# Offered free does - will it work?



## happyhensny (Dec 16, 2010)

A friend has 2 - 1 yr old does.  She tried keeping them in electric horse fencing and they continue to get out of the pasture.  She said that she has some 10ft high chain link fencing that her MIL had for her Emu's that I can HAVE if I take the does.  

Problem is:  We have 2 - 7 week old Pygmy/NiGi doelings.  Is it likely they would get along?  Should 10 ft high CL keep them in safely?  If so, I would have to put it up now, what size area would be ok just till spring.  (17* here now)  They are sweet, just major escape artists.  

Thanks All!


----------



## Roll farms (Dec 16, 2010)

Our entire pasture was done in chain link (we had llamas originally).  

We couldn't keep goats in it, b/c they kept going UNDER it...there's too much give at the bottom unless you can sturdy it up.  
We lined the bottom w/ rr ties, landscape timbers, downed trees, etc. and even ran hot wire in places.

How in the world will you set posts in frozen ground?  
(That's not sarcasm, folks...I'd really like to know.)

The yearlings will probably whip the tar out of the little guys in the beginning to establish a pecking order.  
If their mom was there, she'd protect them...since she isn't, they *could* get hit hard and be hurt.

It's really a choice you need to make...but I'd be hesitant.


----------



## helmstead (Dec 16, 2010)

I had a 200' roll of chain link that I tried to use as a portable fence (yeah, we lugged that monster around, and stapled it to trees to make pens around our wooded acreage for the goats to clean).

Had the same problem...the horned goats were especially adept at lifting the bottom up and going on through.

Needless to say, I gave the roll of fence to someone who was fencing their yard!

I DO like chain link, but PANELS, with tubular metal holding the bottoms down!


----------



## happyhensny (Dec 16, 2010)

Hmmm...  I was thinking I could attach it to trees for now or use T-posts.  I will just have to wait till spring when we can set up an adequate pasture with proper fencing and by then the babies will be bigger and able to handle themselves better.  If the offers still stands then I guess I will try to figure out some way to get the bottom of the fence sturdy, like dog kennel panels with the pipe on the bottom.  I believe she has about 300ft of the 10ft high chain link.  Heavy stuff!  Thank you for your input and I am going to call her and tell her spring it will have to be.


----------



## patandchickens (Dec 16, 2010)

I think you are underestimating the job of installing chainlink, let alone _10' high_ chainlink. It is not like regular wire mesh fencing, you can't just tack it up and there ya go.

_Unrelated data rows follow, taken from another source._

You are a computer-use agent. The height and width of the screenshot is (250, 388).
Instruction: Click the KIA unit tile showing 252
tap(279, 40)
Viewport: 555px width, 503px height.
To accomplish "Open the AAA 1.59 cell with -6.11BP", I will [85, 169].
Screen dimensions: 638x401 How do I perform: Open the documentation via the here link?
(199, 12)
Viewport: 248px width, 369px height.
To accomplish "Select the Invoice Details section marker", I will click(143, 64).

It is only an effective fence if installed correctly, meaning with a top rail and properly-tensioned and either a bottom rail or a bottom tensioned wire (rail is better). You will not be able to install it very well, or very usefully, using t-posts and trees. Because of the height, frankly I'd be real leery of trying to install it myself at *all* (your posts need to be really really accurately set, both for line and for height). 

Frankly if it were me I would be trying to sell the 10' chainlink or at least trade it for something more useful. That's not a cheap item but it's not really what you want for fencing goats either, especially for DIY.

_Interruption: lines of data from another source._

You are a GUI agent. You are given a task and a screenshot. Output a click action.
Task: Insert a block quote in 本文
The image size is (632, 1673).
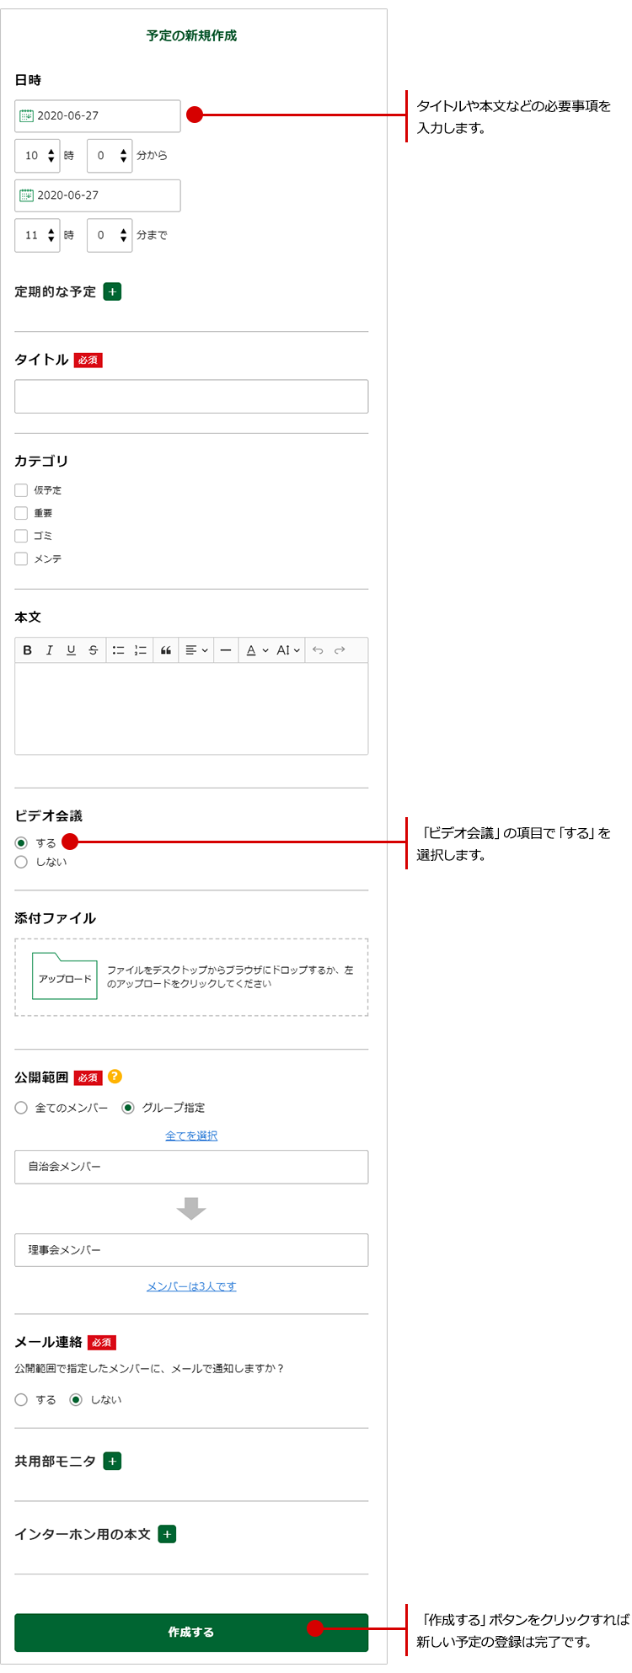pos(166,650)
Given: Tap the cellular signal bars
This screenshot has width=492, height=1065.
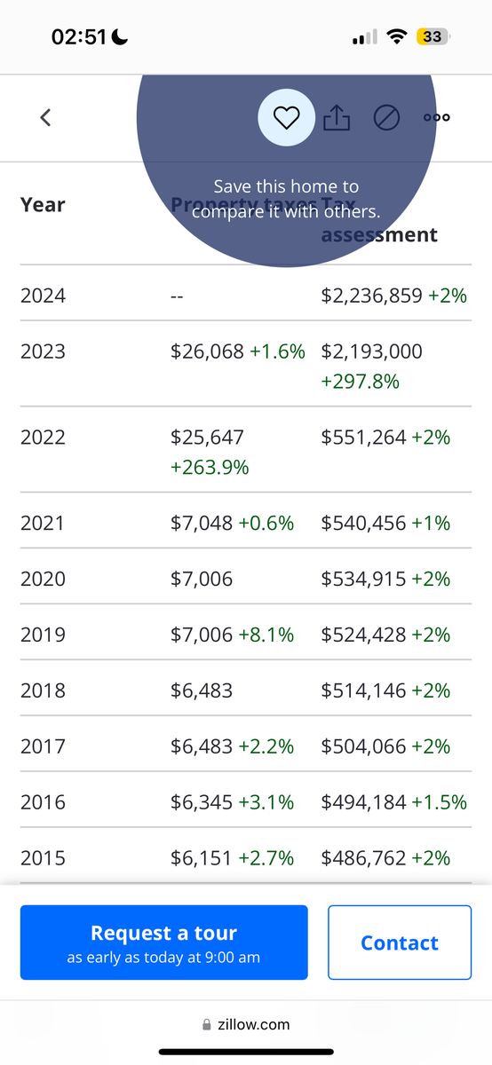Looking at the screenshot, I should pyautogui.click(x=365, y=37).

JMHO, good luck, have fun,

Pat


----------



## Emmetts Dairy (Dec 16, 2010)

Roll farms said:
			
		

> How in the world will you set posts in frozen ground?
> (That's not sarcasm, folks...I'd really like to know.)


We've used an ice auger once in a pinch. We had a tree fall and had to replace a section and a post.  Worked like a charm.


----------



## ohiofarmgirl (Dec 16, 2010)

the chainlink is a great offer!

but maybe you take it with the does.... and try another solution for the fencing... for instance can you do electric in a different configuration than what she is using? or something entirely different until spring?

for instance, 4ft field fencing attached to the trees and tposts (we've done this in winter, it sucks but can be done) and then run a couple of hotwires (electric) on the inside to keep them in?

if its so cold they may just want to stay in most of the time anyway so they probably dont need a huge area.

to answer your original questions - we have 3 sizes of goats: small, medium, and large and they all get along. they might push and shove for a while but they'll figure out who's the boss goat. 

what a great find - lucky you!


----------



## LadyNai (Jan 10, 2011)

Having grown up with goats (and about five other types of critters) I will tell you this - if they CAN get out of something they WILL.

I'd almost say it might be just alpines but we still all remember the fall where the unregistered nubian buck flew the coop and decided he REALLY liked our alpine ladies.

We use cattle panels that you purchase at rural king with fence posts.   The nice thing about these is that they are infinitely changeable.   You can add panels, subtract them, move fences and divide stuff.


----------



## glenolam (Jan 10, 2011)

I'm going to step waaaaayyy out on a limb here and say that maybe the goats keep getting out of their current situation because they just plain ol' don't want to be there.  Of course, you'll never know if you don't try, but I'll say get them and see if it works without putting up the new fencing.  Put the two does in another area away from the kids and let them get used to you.  If they keep getting out, put the new fencing up when the ground thaws and try again...

I only say this because I had a doeling who absolutely refused to live with my goats.  She'd jump over and go under the electric fencing and preferred to live with my cows.  Come hell or high water there was no way I could keep her with the goats.

A friend of mine took her across town to live with her 3 goats and viola - she hasn't escaped yet!  And - it's not because of better fencing or the absence of cows - my friend's farm has NO electric fencing (just plain garden fencing in places!) and about 30 more head of cattle than we do!  For whatever reason this goat just didn't want to be with my goats and the minute she was put with the new goats she accepted them as her herd and it's been great ever since.


----------



## happyhensny (Jan 10, 2011)

Well, the two doelings we have have escaped out of the field fencing I put up to give them extra room.  I locked them and, turned around and they climbed right through the fence!  Looked at me like "Ma, I'm here".  Brother, they are mischevious!  Love them though.  Told my friend that we are going to wait till spring to get the other two girls, it'll give me time to fence better  and the babies time to grow a bit bigger.


----------